**Exercise directions**
An exact transcription of every entry is required. Images are not part of it.

Items from a data source:

Segment Open

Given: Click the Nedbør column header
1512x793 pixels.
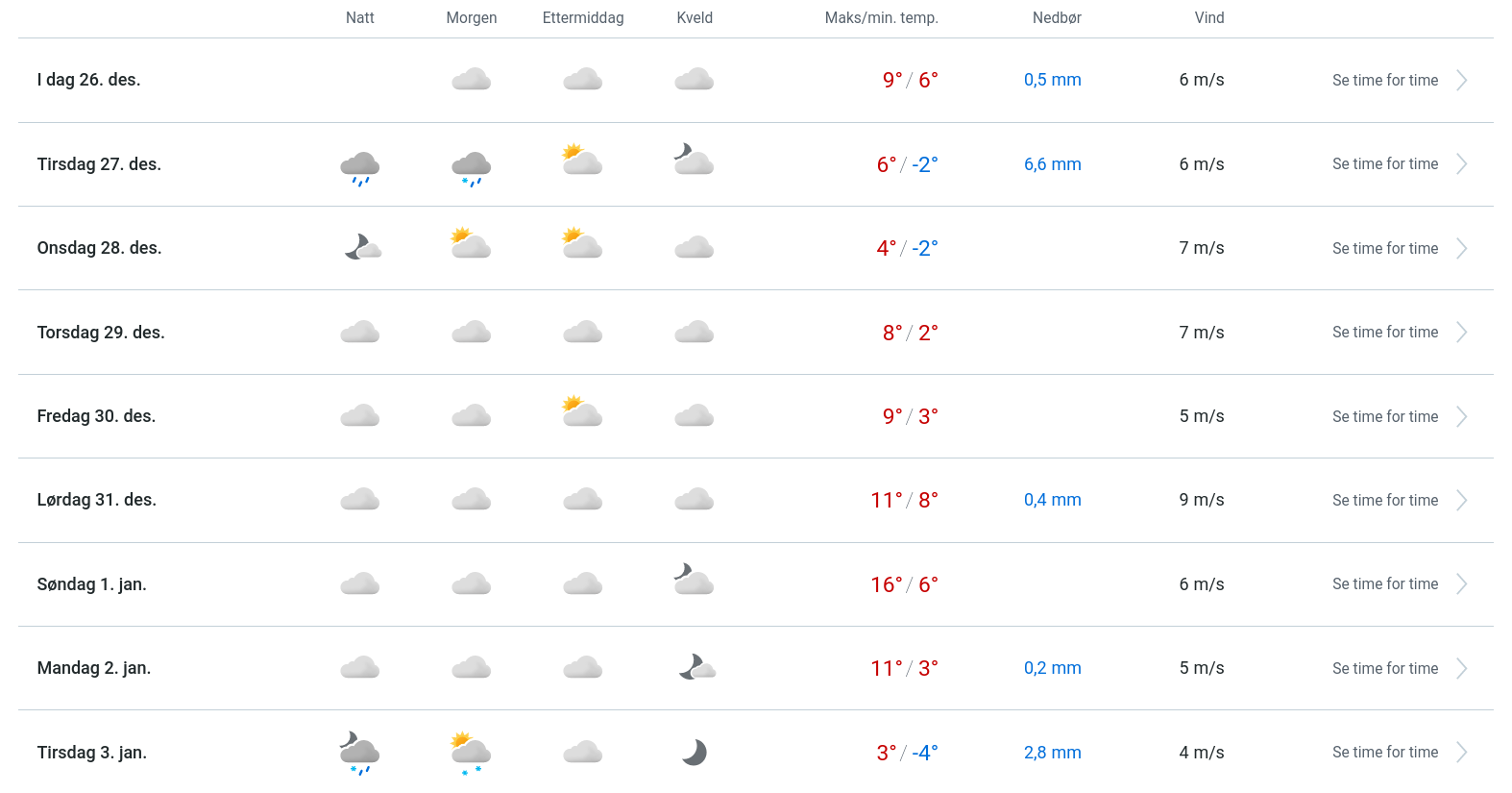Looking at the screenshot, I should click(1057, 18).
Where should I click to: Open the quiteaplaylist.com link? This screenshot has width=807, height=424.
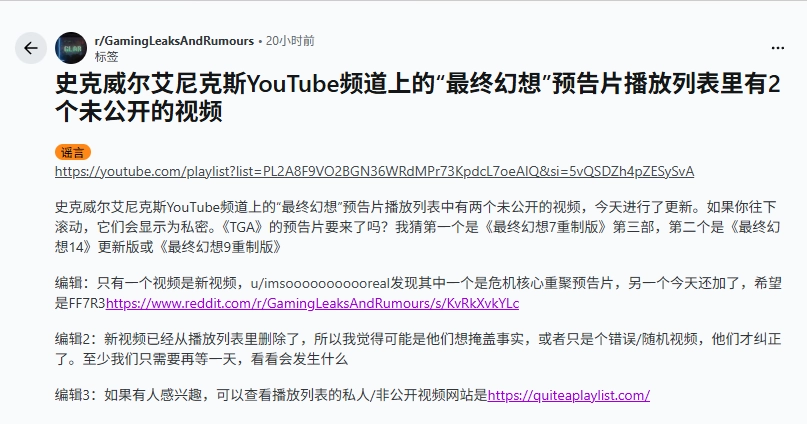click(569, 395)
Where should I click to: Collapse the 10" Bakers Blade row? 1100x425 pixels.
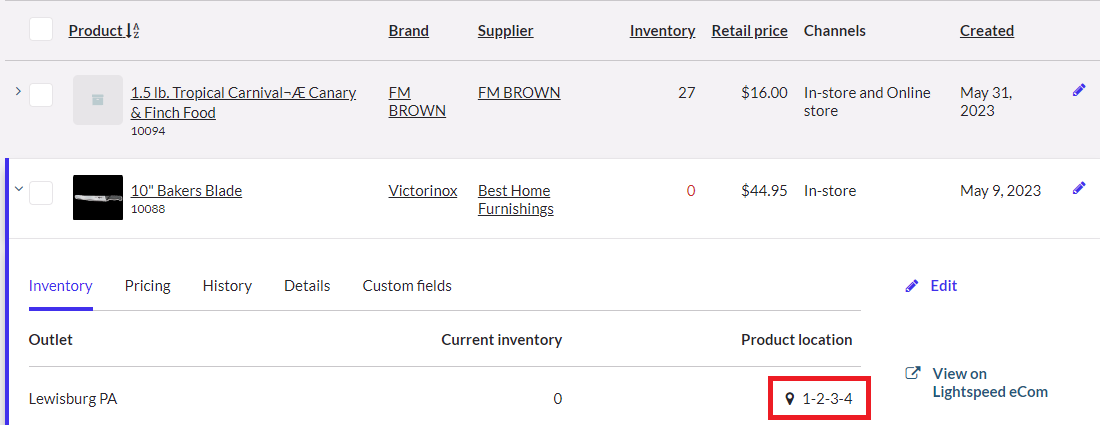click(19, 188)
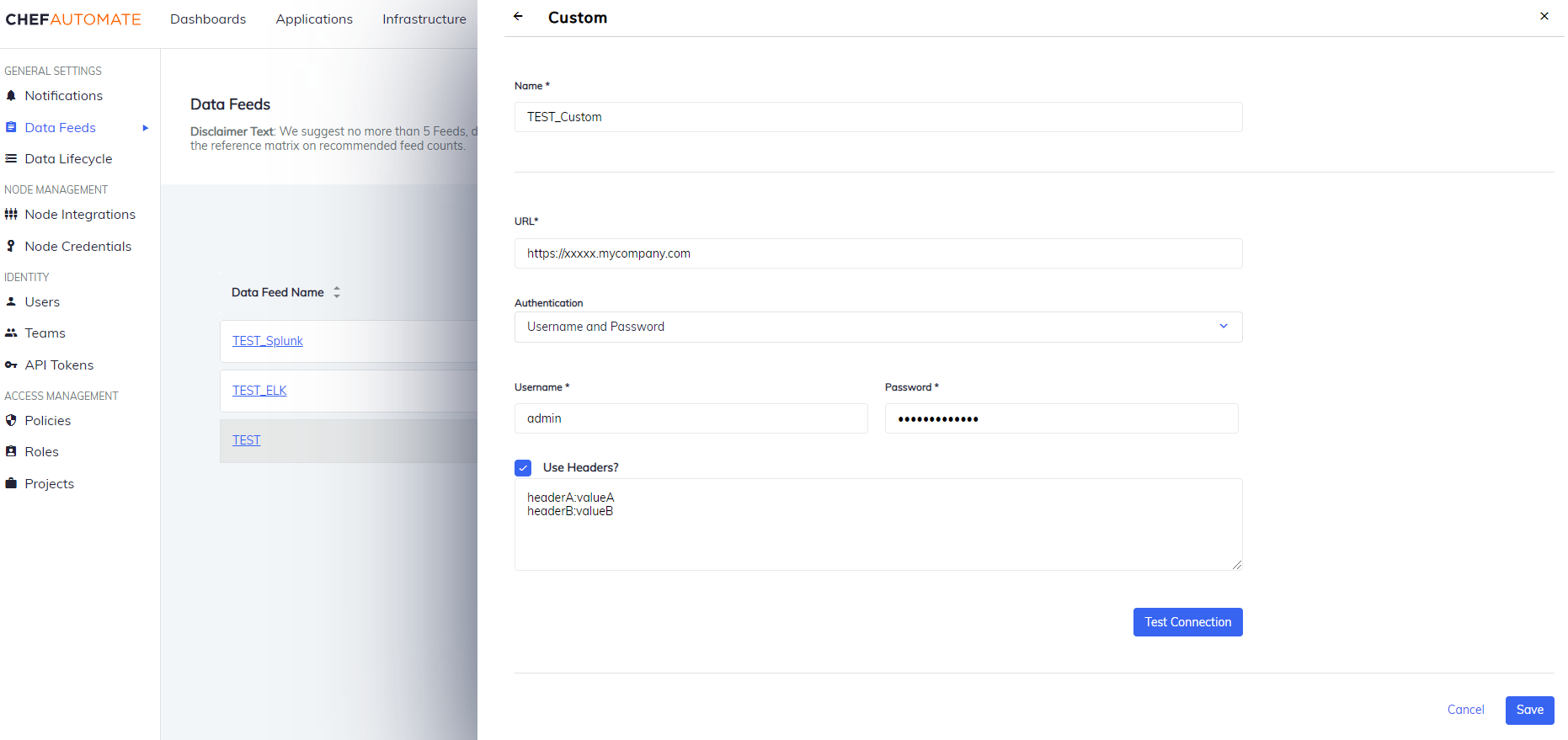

Segment Closed

**Task solution**
Given: Click the Nedbør column header
1512x793 pixels.
Looking at the screenshot, I should click(1057, 18).
Where should I click to: Open the quiteaplaylist.com link? This screenshot has width=807, height=424.
click(569, 395)
Where should I click to: Collapse the 10" Bakers Blade row? 1100x425 pixels.
click(19, 188)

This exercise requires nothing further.